Ирония и консерватизм – близкородственные настроения. Ирония, пожалуй, и есть дух консерватизма, если он вообще имеет дух, что вовсе не обязательно, как и в случае прогресса и радикализма. Консерватизм может быть простым и сильным эмоциональным посылом, без ума и печали, таким же грубым, как и бодро-радостно-правоверный прогрессизм; тогда он в ладу с самим собой и, противоборствуя разложению, рубит с плеча. Умным и печальным консерватизм становится, лишь когда сугубость национального чувства сочетается с сугубостью интернационального интеллекта, когда его сущность усложняет чуточка демократии, литературы. Ирония – это форма интеллектуализма, и ироничный консерватизм – это интеллектуалистский консерватизм. Тут в известной степени вступают в противоречие «быть» и «оказывать воздействие», и, возможно, своими методами борьбы с демократией и прогрессом, консерватизм как раз им содействует.

Прогресс верует, что консерватизм непременно имеет в подоснове грубость и злобную глупость, верует тем искреннее, чем больше в нём самом бездуховности-бодрости-радости-правоверности. Спорить ли? Бюргер Якоб Буркхардт был неглупым и неплохим человеком, но общеизвестны его политически-охранительные взгляды, аристократическое неприятие вторжения шумного вольнодумства в ратушу и церковь старого Базеля, неколебимая приверженность оппозиции, которую составляло молчаливое и гордое консервативное меньшинство. А ещё – симпатии к народу, отличавшие столь многих консервативных политиков древности и Нового времени. Консерваторами были Гёте и Ницше, консервативным был и останется любой немецкий ум, если, конечно, останется самим собой, а не демократизуется, то есть не уничтожится.

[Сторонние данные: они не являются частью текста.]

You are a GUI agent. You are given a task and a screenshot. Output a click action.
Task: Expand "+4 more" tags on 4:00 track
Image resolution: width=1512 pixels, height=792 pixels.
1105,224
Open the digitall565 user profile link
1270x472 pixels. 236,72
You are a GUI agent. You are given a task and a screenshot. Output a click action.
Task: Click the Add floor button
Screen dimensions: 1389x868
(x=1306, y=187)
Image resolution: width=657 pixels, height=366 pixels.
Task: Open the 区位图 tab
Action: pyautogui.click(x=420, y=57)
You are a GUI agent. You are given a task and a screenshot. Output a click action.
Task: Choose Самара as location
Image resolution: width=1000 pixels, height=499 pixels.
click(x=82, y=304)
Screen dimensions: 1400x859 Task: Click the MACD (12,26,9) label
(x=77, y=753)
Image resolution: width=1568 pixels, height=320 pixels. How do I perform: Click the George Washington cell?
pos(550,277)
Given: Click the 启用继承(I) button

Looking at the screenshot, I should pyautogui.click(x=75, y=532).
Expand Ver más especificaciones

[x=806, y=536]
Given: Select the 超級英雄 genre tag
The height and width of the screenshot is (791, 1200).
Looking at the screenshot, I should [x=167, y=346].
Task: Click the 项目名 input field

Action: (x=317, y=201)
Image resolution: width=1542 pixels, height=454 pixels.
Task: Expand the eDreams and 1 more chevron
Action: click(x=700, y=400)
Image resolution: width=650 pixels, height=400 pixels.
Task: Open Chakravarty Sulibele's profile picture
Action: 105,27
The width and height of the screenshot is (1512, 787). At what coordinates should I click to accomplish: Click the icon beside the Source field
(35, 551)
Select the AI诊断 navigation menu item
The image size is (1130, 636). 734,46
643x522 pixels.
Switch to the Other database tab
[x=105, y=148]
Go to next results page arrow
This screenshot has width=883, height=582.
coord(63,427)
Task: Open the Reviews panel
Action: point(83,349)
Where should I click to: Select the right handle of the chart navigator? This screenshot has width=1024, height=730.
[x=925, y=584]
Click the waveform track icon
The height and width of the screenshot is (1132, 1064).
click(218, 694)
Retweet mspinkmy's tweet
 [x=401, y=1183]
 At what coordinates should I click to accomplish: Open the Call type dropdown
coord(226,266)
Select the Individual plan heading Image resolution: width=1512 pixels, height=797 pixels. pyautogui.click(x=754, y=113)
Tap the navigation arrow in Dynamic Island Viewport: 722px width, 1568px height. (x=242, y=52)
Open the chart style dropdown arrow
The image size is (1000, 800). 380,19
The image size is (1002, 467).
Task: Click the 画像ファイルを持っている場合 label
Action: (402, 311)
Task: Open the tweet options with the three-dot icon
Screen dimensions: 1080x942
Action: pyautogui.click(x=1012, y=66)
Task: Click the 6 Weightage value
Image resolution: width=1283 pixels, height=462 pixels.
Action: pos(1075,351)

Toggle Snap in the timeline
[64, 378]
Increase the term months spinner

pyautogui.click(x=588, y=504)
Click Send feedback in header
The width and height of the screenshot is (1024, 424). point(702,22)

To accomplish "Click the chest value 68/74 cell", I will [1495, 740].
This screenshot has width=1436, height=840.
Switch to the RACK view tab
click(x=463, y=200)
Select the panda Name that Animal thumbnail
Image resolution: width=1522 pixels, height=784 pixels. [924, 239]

Страхов в своём уже не раз упоминавшемся введении к политическим сочинениям Достоевского говорит о вступлении поэта в партию славянофилов: «Славянофильство ведь не есть надуманная и оторванная от жизни теория: оно есть естественное явление, с положительной стороны – как консерватизм, <…> с отрицательной – как реакция, то есть желание сбросить умственное и нравственное иго, налагаемое на нас Западом. Таким образом произошло и то, что Федор Михайлович создал себе целый ряд взглядов и симпатий совершенно славянофильских и выступил с ними в литературу, сперва не замечая своего сродства с давно существующею литературного партиею, но потом прямо и открыто примкнул к ней». Однако позитивной причиной, по какой Достоевский как политик не спешил примкнуть к консервативно-славянофильской партии, было его писательство, любовь к литературе. «[Ибо] он любил литературу, <…> – говорит Страхов, – вот причина, почему он не мог сразу сойтись с славянофилами. Он живо почувствовал ту враждебность, которую они искони, в силу своих принципов, питали к ходячей литературе».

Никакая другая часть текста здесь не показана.